Ha ha ! Nous y voilà. Précisons tout de suite que le terme d'étuve ne désigne pas dans ce contexte une chaleur humide mais une chaleur modérée maintenue pendant un temps important. Et là on comprend : la farine, ça se conserve plutôt mal - c'est la raison pour laquelle on conservait traditionnellement le blé en grain, en le faisant moudre au fur et à mesure qu'on en avait besoin. Mais sur un bateau, il n'y a pas de moulin : donc, il faut emporter la farine. Donc la conditionner dans des barrils hermétiques. Donc qu'elle soit parfaitement sèche au moment où on la met en boîte, faute de quoi le remède sera pire que le mal.

C'est là que ça devient de l'histoire et pas seulement un document rigolo. La civilisation occidentale avait développé tant bien que mal un certain nombre de pratiques permettant de faire durer les aliment pour manger toute l'année - mais ces pratiques ne répondent pas aux besoins spécifiques du voyage maritime au long cours. Et du coup, les techniques modernes de conservation apparaissent (à part bien sûr celle qui sont liées à la chaîne du froid) : boîtes en fer blanc, c'est à dire recouvert d'une pellicule d'étain, par exemple, et même tablettes de bouillon : un document de 1783 s'inquiète de ce qu'il y en a 4000 à Rochefort qui menacent de périmer.
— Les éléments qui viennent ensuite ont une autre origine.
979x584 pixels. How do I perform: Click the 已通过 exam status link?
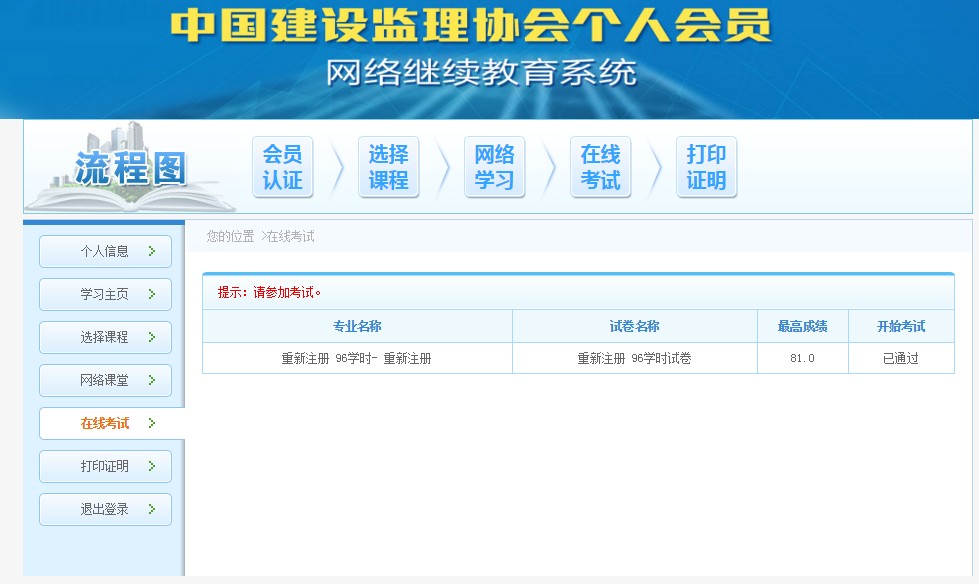pyautogui.click(x=900, y=358)
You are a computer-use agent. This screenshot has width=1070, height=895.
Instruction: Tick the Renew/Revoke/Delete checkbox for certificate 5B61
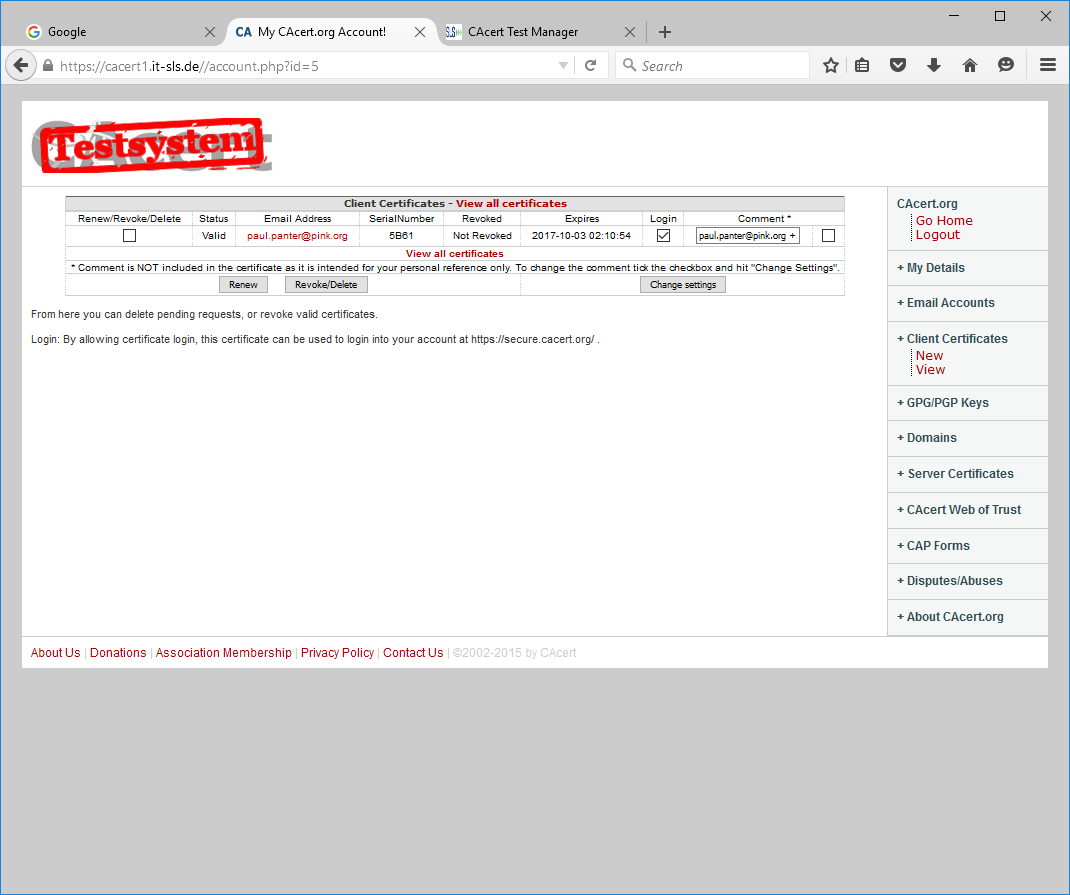[129, 236]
Une remarque : Nantes est manifestement un pôle important pour ces activités : en plus de cet établissement (dont j'ignore s'il a été réalisé), on y trouve très tôt d'importantes ferblanteries. Question oiseuse : est-ce là l'origine de la vocation biscuitière de Nantes que nous évoquions tout à l'heure ?

À la journée d'étude « systèmes techniques » du 4 mars dernier, François Sigaut regrettait que l'on ne fasse pas l'histoire du tire-bouchon. Voilà déjà un commencement d'histoire de la farine en boîte.

6 commentaires:

daieuxetdailleurs a dit…

1886 le Petit Beurre.

Quant à la farine... les régions environnantes produisent pas mal de blé (c'est utile pour le petit beurre, tu verras)
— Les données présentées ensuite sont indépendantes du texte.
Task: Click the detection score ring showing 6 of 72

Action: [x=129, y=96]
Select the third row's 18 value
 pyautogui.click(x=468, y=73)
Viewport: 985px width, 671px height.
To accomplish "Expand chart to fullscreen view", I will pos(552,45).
Peut être aussi y a t - il un peu de commerce maritime ?!
Ca doit pouvoir se troquer contre du sucre, ou s'exporter...

Anonyme a dit…

ben oui, je pense aussi que ça a rapport avec le côté commerce maritime de Nantes, si cette technique a été développée pour le transport maritime, non? Si en plus la région est bonne productrice de blé, c'est banco.

Le Plume a dit…

vui, il y a des chances, en effet. ;)
Et de fait, les ports militaires du Ponant sont nettement moins bien pourvus que Nantes en matière d'arrière-pays et de voies de communications.

Clioblogueuse a dit…

Pour la fin de l'histiire du petit beurre, voir L'espace Utile. Ah non, je me trompe : le Lieu Unique !!! (je ne m'y fais pas). Le Plume à quand une photo rigolote du Lieu Unique ??

Le Plume a dit…

Pour les petits LU, je te renvoies au 25, rue de la Grange au Loup, bien plus qualifié que moi en la matière.

Ceci dit, si d'aventure j'ai l'occasion de passer à nantes (ce qui ne m'arrive pas bien souvent il faut le dire, mon chemin passant plus souvent par l'autre capitale de la Bretagne), il est clair qu'une pose photo s'imposera.